■ **Stored data entries**:
════════════════════

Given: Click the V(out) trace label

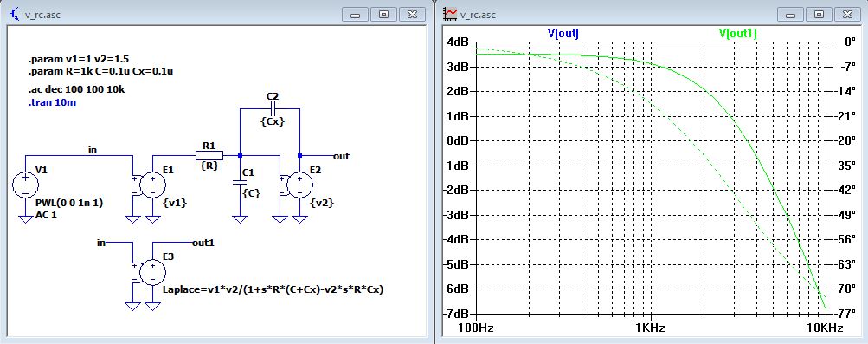Looking at the screenshot, I should (563, 33).
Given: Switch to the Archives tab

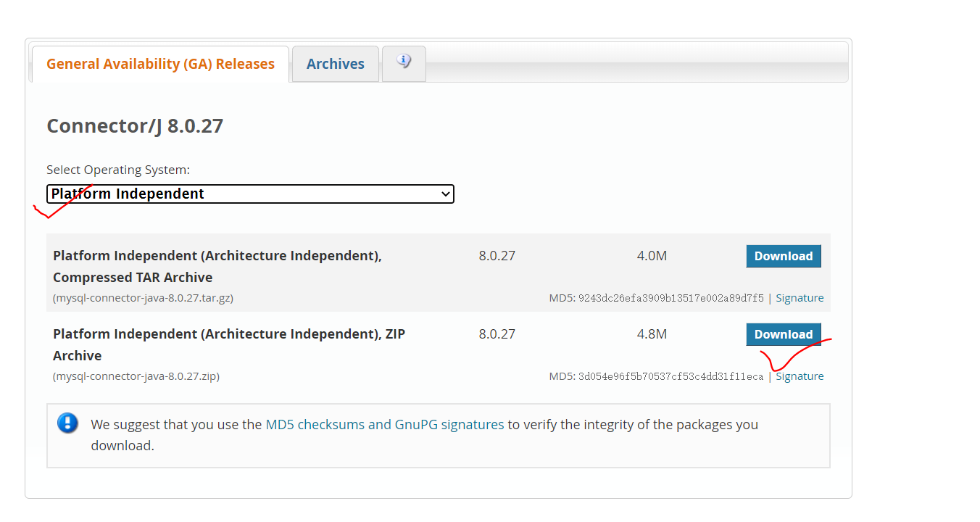Looking at the screenshot, I should [335, 64].
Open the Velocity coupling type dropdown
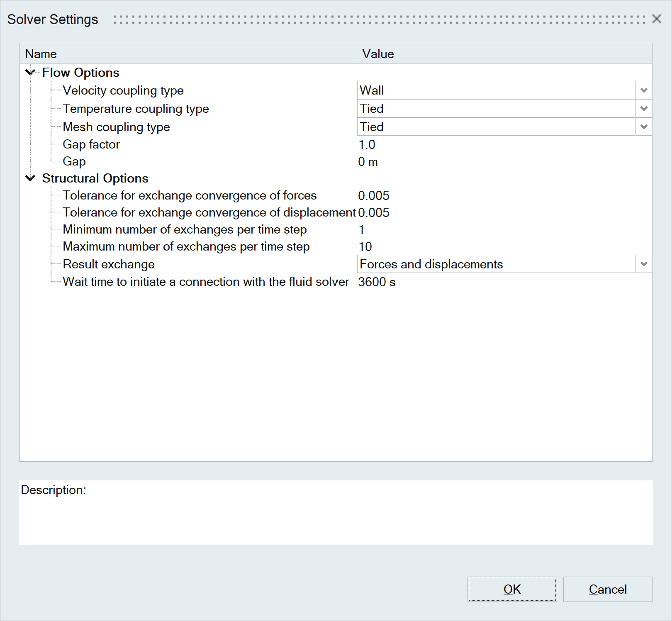Screen dimensions: 672x621 pos(643,90)
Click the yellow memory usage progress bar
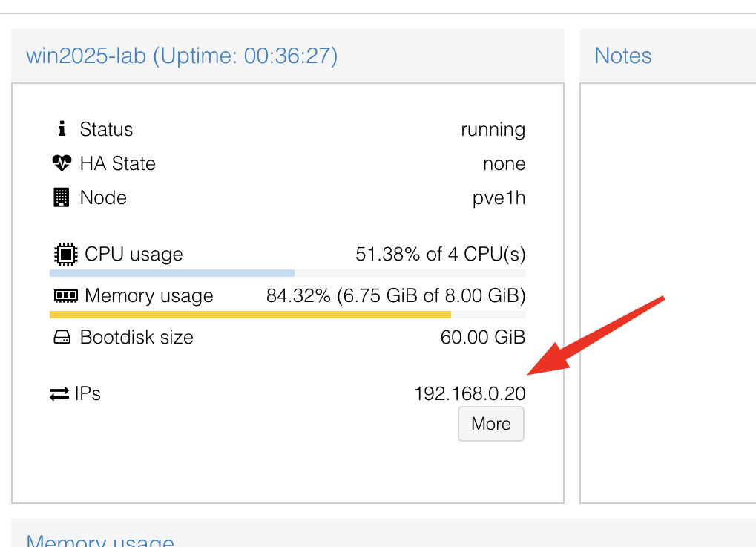 point(250,315)
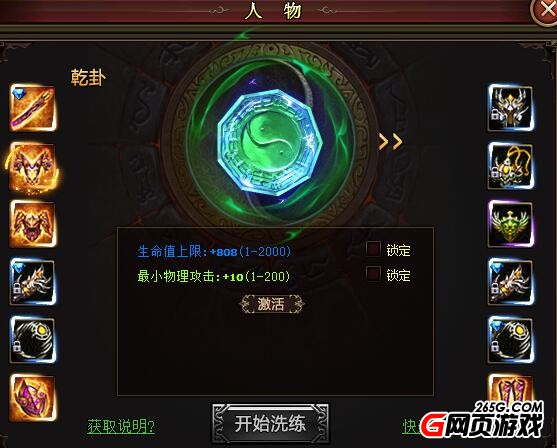Click the boots icon at bottom right
This screenshot has width=557, height=448.
(511, 389)
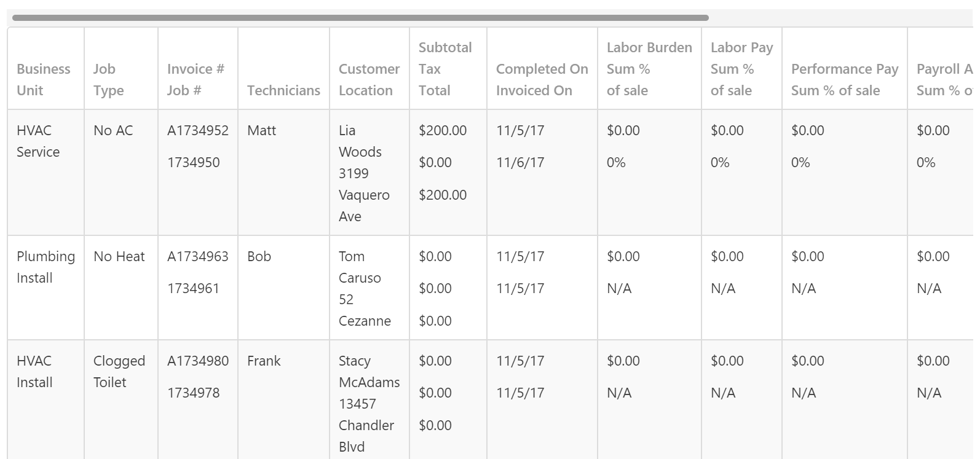
Task: Open invoice A1734963
Action: coord(198,256)
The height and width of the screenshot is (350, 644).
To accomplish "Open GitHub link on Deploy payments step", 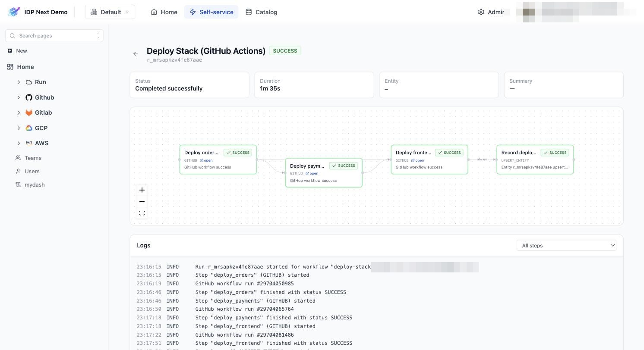I will [312, 174].
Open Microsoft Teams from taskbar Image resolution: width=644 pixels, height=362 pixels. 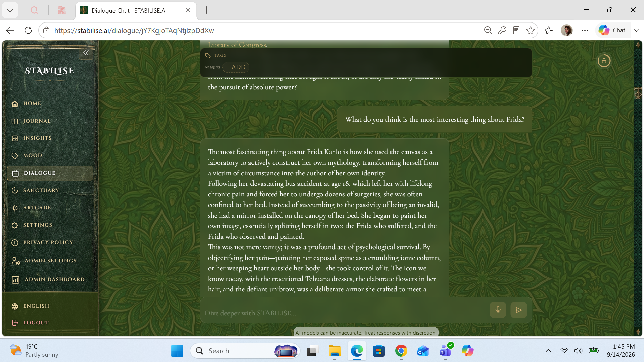coord(446,351)
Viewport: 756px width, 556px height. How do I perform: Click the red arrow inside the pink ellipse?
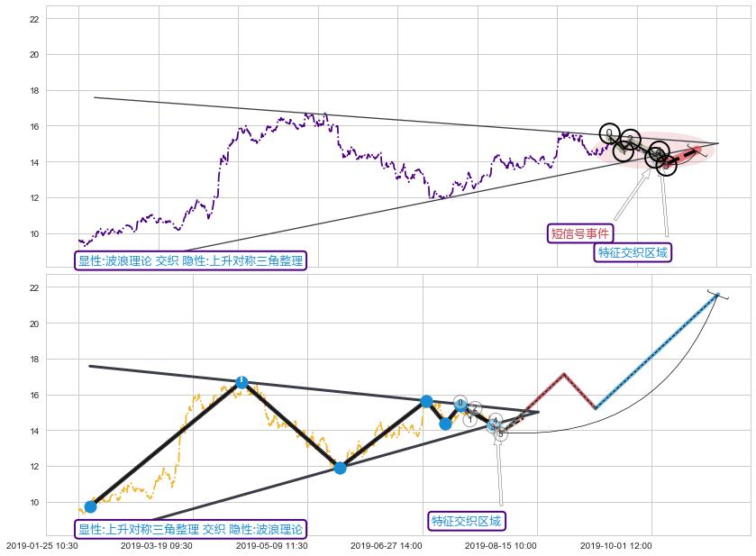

════════════════════

■ **Your instructions**: In the records above, find the line with "Open the Velocity coupling type dropdown" and the line with "The height and", then restate word for word only those two lines and all lines between, omitting pictures.

■ **Written answer**:
Open the Velocity coupling type dropdown
Screen dimensions: 672x621 pos(643,90)
Click the yellow memory usage progress bar
 point(250,315)
Click the boots icon at bottom right
This screenshot has width=557, height=448.
(511, 389)
Task: Open invoice A1734963
Action: coord(198,256)
The height and width of the screenshot is (350, 644).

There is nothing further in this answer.